The complaint alleged the following: The plaintiff was engaged in the business of selling real estate and employed duly licensed brokers for that purpose. Jesseo, Inc., and Ethel Knapp were owners of property located at 2329-2331 Fairfield Avenue in Bridgeport. Jesseo, Inc., is a family-owned corporation in which the defendant and Ethel Knapp are officers and shareholders and have actual and apparent authority to act for the corporation. On or about February 15, 1968, the defendant executed an exclusive listing agreement authorizing the plaintiff, as broker, for a period of sixty days to sell the property at 2329-2331 Fairfield Avenue at a cash price of $51,000. Under the terms of the agreement, the plaintiff was to receive a fee of 6 percent of the gross sales price if the property was sold during that period. The defendant had authority to enter into the agreement and was acting as agent for Jesseo, Inc., and Ethel Knapp, and was also acting in his own interest. The plaintiff, thereafter, advertised the property and showed the property to prospective purchasers. In this work the plaintiff was assisted by the defendant and Ethel Knapp and by their son Steven, Jr., an officer of Jesseo, Inc. On or about April 1,1968, the plaintiff and its agents procured a purchaser ready, willing and able to purchase the property for $51,000 in cash. When the defendant was advised of this offer, he informed the plaintiff that the property was not going to be sold. The plaintiff is entitled to its commission under the agreement for services performed which are reasonably worth $3060.

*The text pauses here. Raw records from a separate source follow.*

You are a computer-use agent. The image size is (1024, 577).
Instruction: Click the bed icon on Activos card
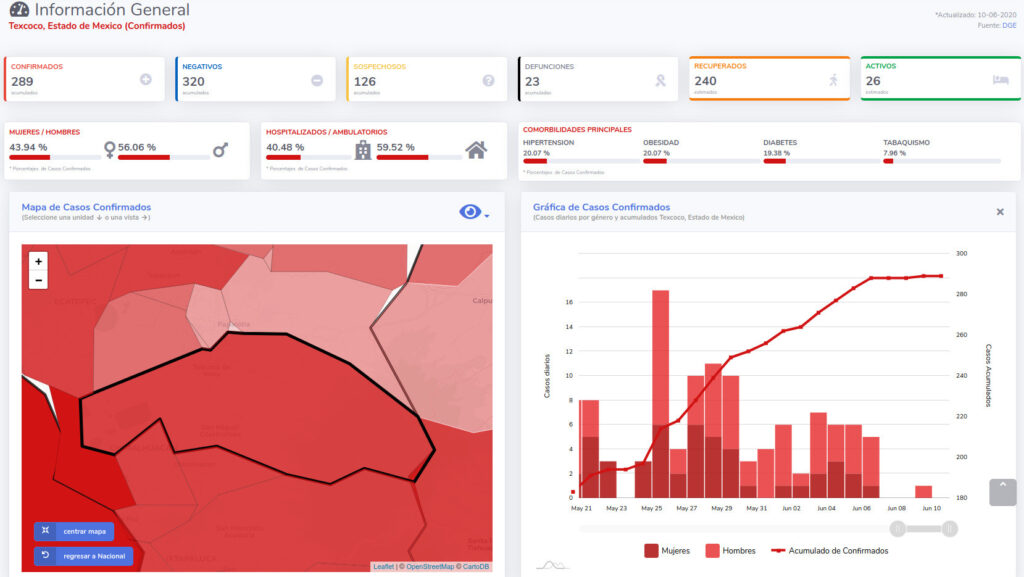pos(1000,80)
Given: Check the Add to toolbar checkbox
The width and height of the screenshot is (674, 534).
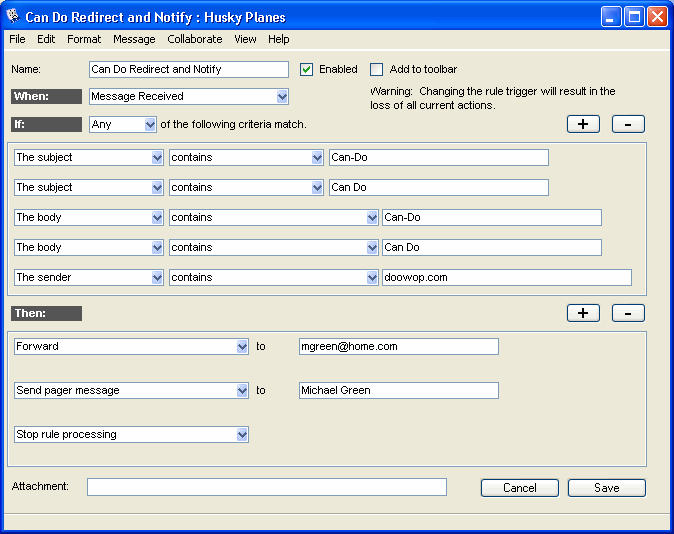Looking at the screenshot, I should tap(377, 70).
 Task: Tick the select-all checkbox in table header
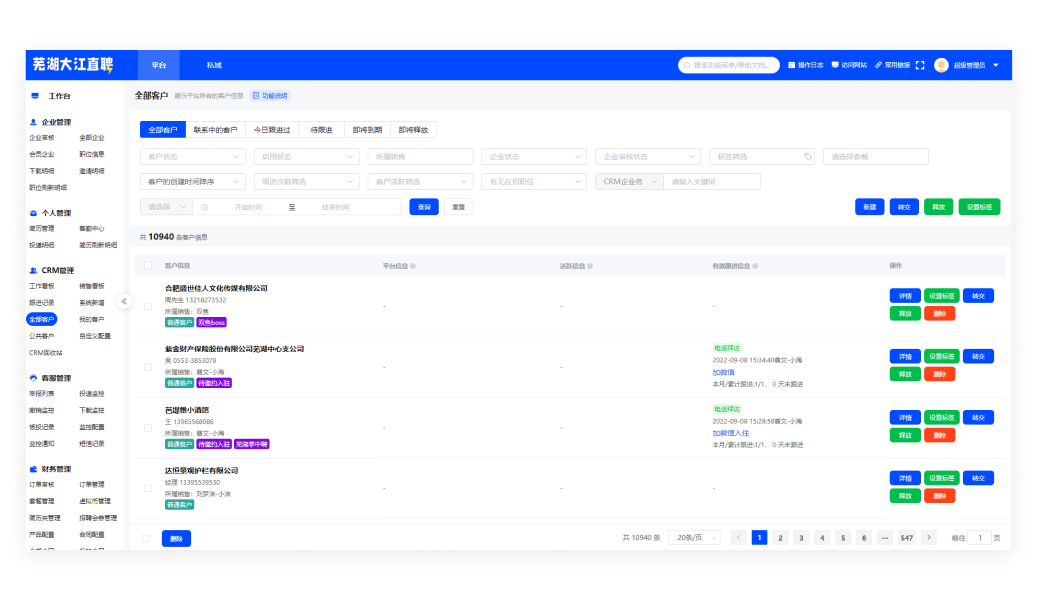tap(148, 265)
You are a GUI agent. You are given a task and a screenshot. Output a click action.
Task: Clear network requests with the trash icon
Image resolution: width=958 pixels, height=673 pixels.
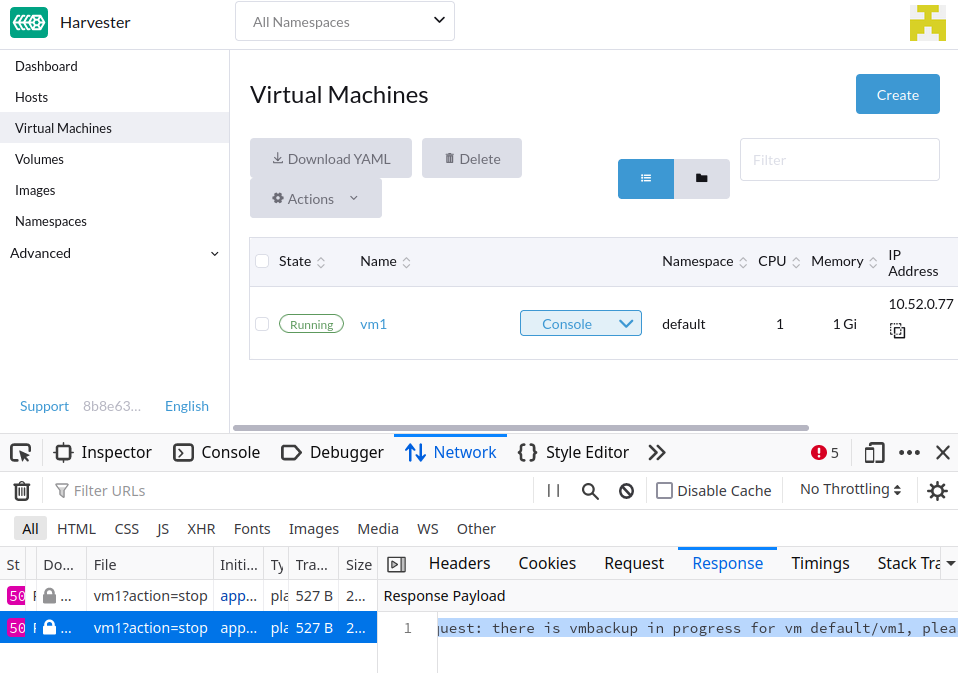coord(21,490)
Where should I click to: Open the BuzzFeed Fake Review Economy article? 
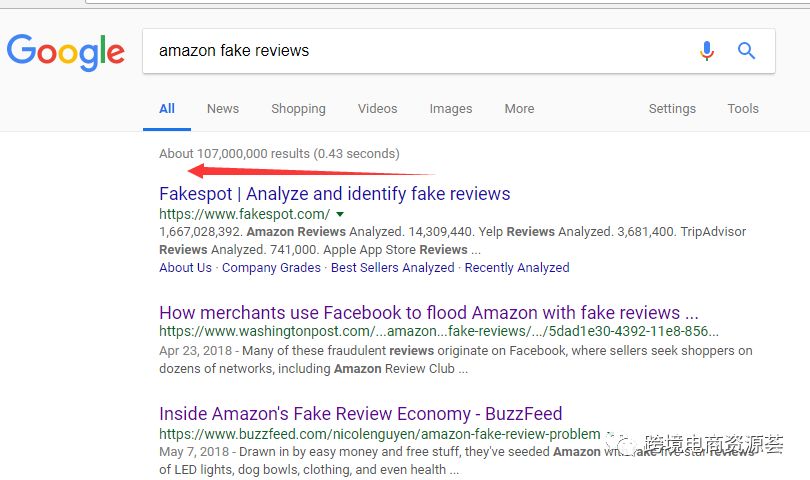pyautogui.click(x=360, y=414)
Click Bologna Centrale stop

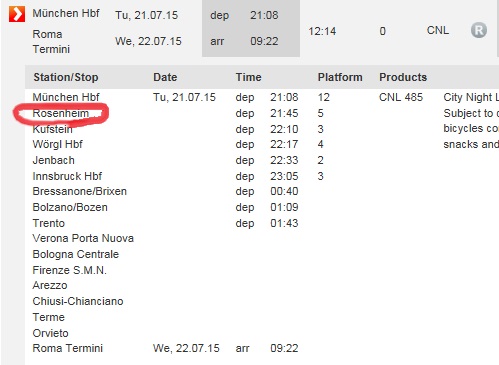coord(76,254)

The answer admitted that the defendant executed the exclusive listing agreement, including the terms [448]*448therein set forth. The remaining allegations were denied except the allegation that the plaintiff was engaged in the real estate business and that the plaintiff had advertised the property and shown it to prospective purchasers. To the latter allegations the answer pleaded no information. The pleading of no knowledge or information to these allegations is in effect a denial. Practice Book § 83; Postemski v. Watrous, supra, 185. The judgment found the issues for the plaintiff, so the disputed allegations were established. Postemski v. Watrous, supra. On the record, we also consider the allegations of fact as established. Ibid.

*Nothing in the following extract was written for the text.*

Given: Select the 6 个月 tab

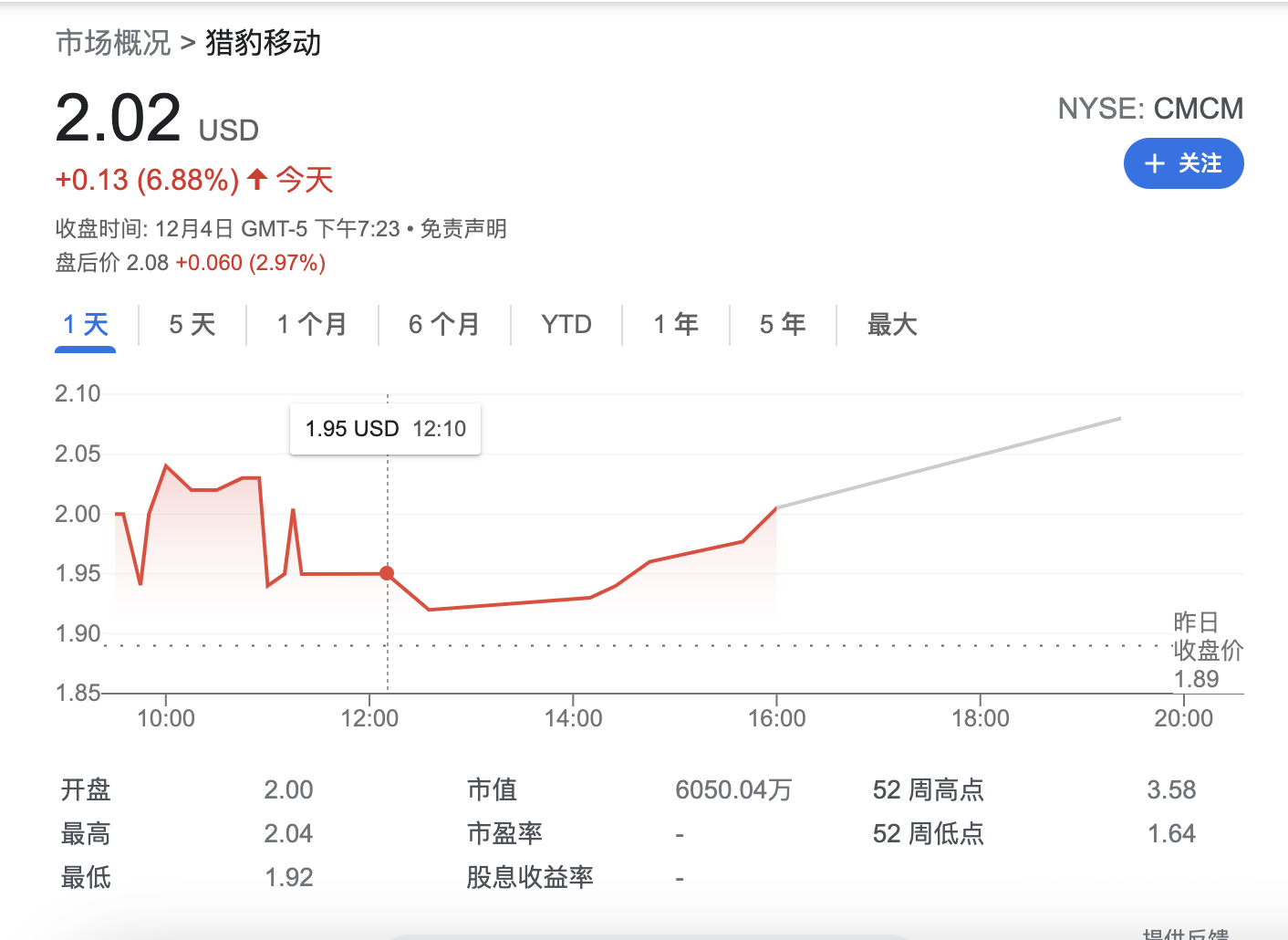Looking at the screenshot, I should (444, 325).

"When there is no finding, we may consult the memorandum of decision to obtain a better understanding of the decision. Hirsch v. Thrall, 148 Conn. 202, 206. In its memorandum, the court stated that Joseph Pizone, on April 4, 1968, executed a contract to purchase the property for $51,000; that thereafter the defendant declined to execute the contract and refused to read it or to discuss it; and that the court thereafter rendered a judgment for the plaintiff against the defendant.
The first assignment of error, as briefed, raises the question whether a recovery may be had on one theory of liability when the complaint alleges facts supporting a different theory. On the record, we have no way of knowing whether there was a variance. An alleged variance must appear in the record, for an appellant cannot take advantage of a claim to that effect unless it is made in the trial court. Antinozzi v. A. Vincent Pepe Co., 117 Conn. 11, 13.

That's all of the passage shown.